A value proposition isn’t a slogan or a tagline—those come later, when you communicate the value. It’s an internal statement that captures, in one place, the value you’ve chosen to deliver. McKinsey’s original definition (they coined the term) called it exactly that: a clear, simple statement of the benefits—tangible and intangible—that the company will deliver, and the price the customer pays for them.

Assembled from the four components, Stanley’s looks something like this:

For active young consumers who won’t trade style for hydration, the Stanley Quencher delivers all-day cold, everyday convenience, and a cup that signals taste and belonging—benefits ordinary bottles can’t match, at a premium price.

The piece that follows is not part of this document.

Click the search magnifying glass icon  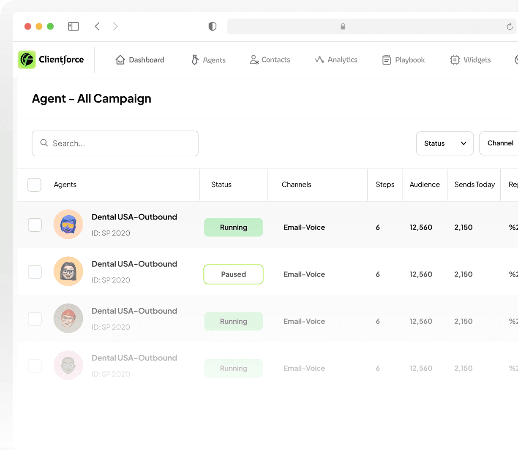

Notice what this is and isn’t. It names the target, the benefits (functional, emotional, self-expressive), and the differentiator, with price as the trade-off. It’s written for you—the builder—as the ruler you hold every future decision against. It is not yet the line you’d put on a billboard. Turning this internal clarity into something that lives in the customer’s mind is a separate job called positioning—the subject of another note.

Further Reading

Christensen, C. M., Hall, T., Dillon, K., & Duncan, D. S. (2016). “Know Your Customers’ ‘Jobs to Be Done.’” Harvard Business Review. The most accessible statement of the Jobs to be Done framework from Christensen himself—the milkshake story and all. Start here if JTBD is new to you.

Christensen, C. M., & Raynor, M. E. (2003). The Innovator’s Solution. Harvard Business School Press. Where the “job a customer hires a product to do” language is developed at book length, alongside the broader theory of how products win and lose.

Lanning, M. J., & Michaels, E. G. (1988). “A Business Is a Value Delivery System.” McKinsey Staff Paper No. 41. The paper that coined “value proposition” and laid out the choose–deliver–communicate logic this note is built on. The original staff paper isn’t publicly published, but McKinsey’s Delivering Value to Customers retrospective summarizes its central argument.

Anderson, J. C., Narus, J. A., & van Rossum, W. (2006). “Customer Value Propositions in Business Markets.” Harvard Business Review. A blunt, practical look at what separates a real value proposition from a list of nice-sounding claims—especially the discipline of proving, not just asserting, your points of difference.

Levitt, T. (1960). “Marketing Myopia.” Harvard Business Review. The classic argument that companies fail when they define themselves by what they make rather than the job the customer is trying to get done. The intellectual ancestor of everything in this note.